Rachel has polled her students if they have fun having sex. Not one answered an unequivocal yes. They kiss, and then they fit the pieces together. No oral sex. No foreplay. No discussions like "which do you like better, this or this?" They go right from first base to home base. Rachel thinks this would make it very uncomfortable, if not outright painful. No wonder no one thinks it is fun. She, of course, is out to tell them about foreplay and making sex fun.
I think Playboy and Cosmopolitan and such magazines had a huge influence on our culture in bringing the common person's understanding of sex from a primal urge to an enjoyable pastime.
Rachel, the free-love missionary to Zambia. Rachel, the Cosmopolitan cultural ambassador.

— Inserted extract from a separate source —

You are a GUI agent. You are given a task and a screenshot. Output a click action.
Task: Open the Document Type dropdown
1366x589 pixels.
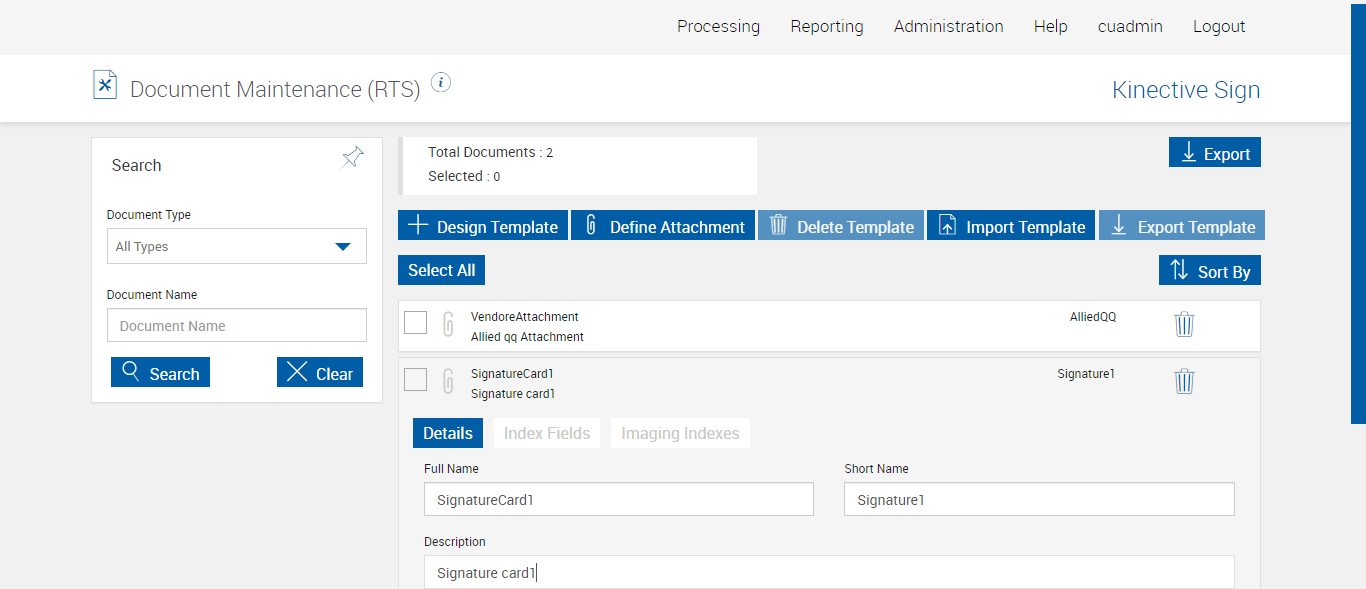(x=237, y=246)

But how does one do foreplay in a tree? The missionary position would be impossible. Maybe all those branches are put to good use. Guess if there are enough branches, you can find some of suitable height and separation for any couple. Makes me think of the great apes having sex in trees.
I'm looking forward to a report about sex in a tree. Wonder if I will get one from Rachel? Or Eugene?
Then there is the issue of condoms. "You can't eat a sweet in the wrapper" is the refrain she hears constantly. Rachel discussed the prevalence of AIDs (was it greater than 50% of all pregnant women tested at the nearby clinic?) and the perceived prevalence (the mine clinic just down the road doesn't know the prevalence of AIDS, but supposes it is 5%). She says, "Now are you more likely to have unprotected sex if you think the prevalence is 50% or 5%?"
And have her students had sex? She thinks more than half have. About half of those tried it once at about 13, and it was painful and not fun and they are currently abstaining. The other half continue to have sex. They are mostly "the girls who have sex for money". Who apparently also find it painful, and not fun, but lucrative. The mines are a source of customers.
Rachel does not call her students prostitutes.
So, what about condom use? Rachel explained that there is a division of labor in American culture. It is the guy's job to provide the condom; it is the girl's job to ask for the condom and to put off sex until the guy provides it. Guys get the hint.
But her girls don't ask for a condom. And they believe condoms don't work most of the time. Rachel points out that with regular condom use, only 1% of couples get pregant in a year. 95% of couples who don't use a condom get pregnant in a year. And condoms provide both pregnancy and AIDS protection.
Rachel, the statistician, persuading the Zambians to use condoms.
How does a couple put on a condom in a tree? And where you put it when you are done with it?